В баре парням быстро подают заказанное пиво, а мне — шоколадно-молочный коктейль. Глаза Маркуса остаются все такими же грустными. Он так опечален, будто и вправду случилось что-то очень плохое. Но мне вряд ли удастся понять горечь поражения, которую чувствует он. Я никогда не любила футбол, а папа и брат увлекаются просмотром бокса и баскетбола. Но и они не так переживают, когда проигрывают их фавориты.

— Все нормально? — прижавшись щекой к его плечу, я пытаюсь заглянуть ему в глаза.

Исайя, сидящий напротив, задорно хмыкает. А потом еще раз, когда я говорю:

— Не расстраивайся так, пожалуйста.

Маркус злобно стреляет глазами в измывающегося над ним друга. У Марка, похоже, сдают нервы. Не допив бокал пива до конца, он уже просит счет. А расплатившись за нас троих, встает с места и бросается к двери. Мы с Исайей выходим следом. Снаружи холодный ветер продувает мое пальто насквозь. Исайя обматывает свой шарф вокруг шеи, защищаясь от нещадного холода. И когда погода успела так безжалостно испортиться?!

Мы отправляемся к стоянке такси. Сев в подъехавший автомобиль, каждый из нас продолжает хранить молчание. И хоть мне вряд ли когда-нибудь станет понятно, почему так расстроен Маркус, я все равно поддерживаю его и кладу голову ему на плечо. Когда машина подъезжает к закрытому району загородом «для богатеньких», Исайя просит водителя остановиться перед кованными воротами. Он жует губу, прежде чем обернуться к нам. Расцветающая на его лице улыбка, обращенная к Маркусу, сталкивается с полнейшим равнодушием того, кому она адресована.

Машина плавно въезжает в квартал Коппеде, и уже через несколько минут таксист паркуется напротив аргентинской церкви. Маркус торопится расплатиться с ним поскорее, а потом так же в спешке покидает авто. Когда мы поднимаемся на нужный этаж в светлом лифте, Ферраро обвивает мою талию мощными руками. Я не рискую сказать хотя бы слово, поскольку он не роняет ни звука. Я боюсь, что он рассердится. Чувствую сердцем, что такое состояние Маркуса связано не только с тем, что англичане проиграли итальянцам.

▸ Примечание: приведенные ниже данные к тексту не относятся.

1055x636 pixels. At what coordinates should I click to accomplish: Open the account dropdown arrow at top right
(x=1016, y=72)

И он сам подтверждает это.

Я жду его на террасе, когда он приносит туда две чашки чая, а затем укрывает меня пледом. Как только он решается на откровенности, всего три слова объясняют все:

— Я провалил сделку.

Не успев сделать первый глоток горячего напитка, я кладу чашку из прозрачного стекла обратно на столик. Выпрямившись, я вынуждена отпрянуть от Маркуса, но только для того, чтобы видеть его лицо. Оно такое теперь обеспокоенное, удрученное. Не жесткое и сердитое, как было прежде.

— Что?

— Я не смог убедить новых инвесторов в том, что их вложения будут правильными. — Он горько вздыхает. — Отец все-таки было прав: я ничтожество.

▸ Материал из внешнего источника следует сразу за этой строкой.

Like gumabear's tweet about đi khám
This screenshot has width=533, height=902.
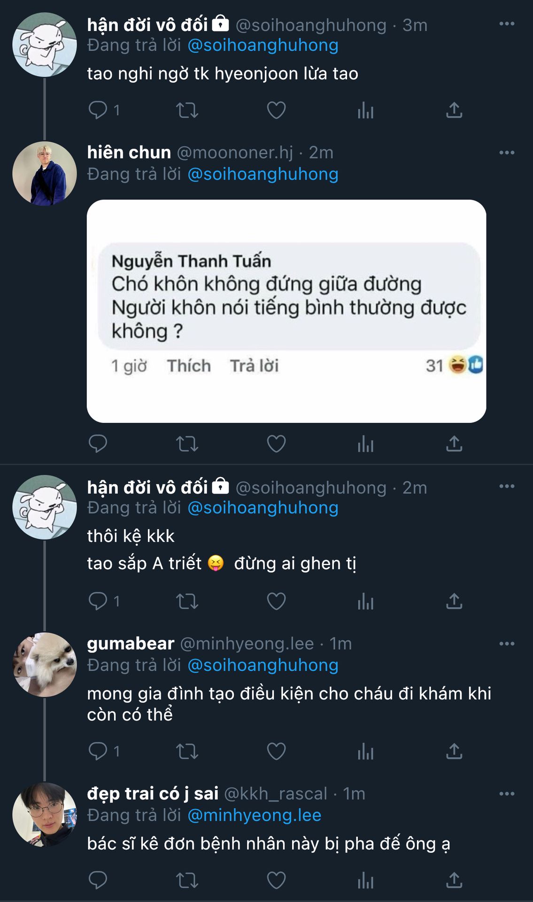point(276,751)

Взяв немедленно его крепкие ладони в свои, сжимаю их что есть силы. Во мне бушуют и злость, и смятение, и огромная любовь к человеку напротив. Я просто убеждена, что он не имеет никакого права так о себе отзываться. Εго семья, возможно, предвзято к нему относится. А покойный отец, наверное, ждал от Маркуса слишком многого. Но все мы люди, и все мы совершаем ошибки.

— Ты не виноват…

— А кто виноват? — взрывается неожиданно он и подрывается с места.

Взявшись за голову, Марк принимается ходить из угла в угол. Я собираюсь найти нужные слова для умиротворения его души, однако в голове они теряются, как в дремучем лесу.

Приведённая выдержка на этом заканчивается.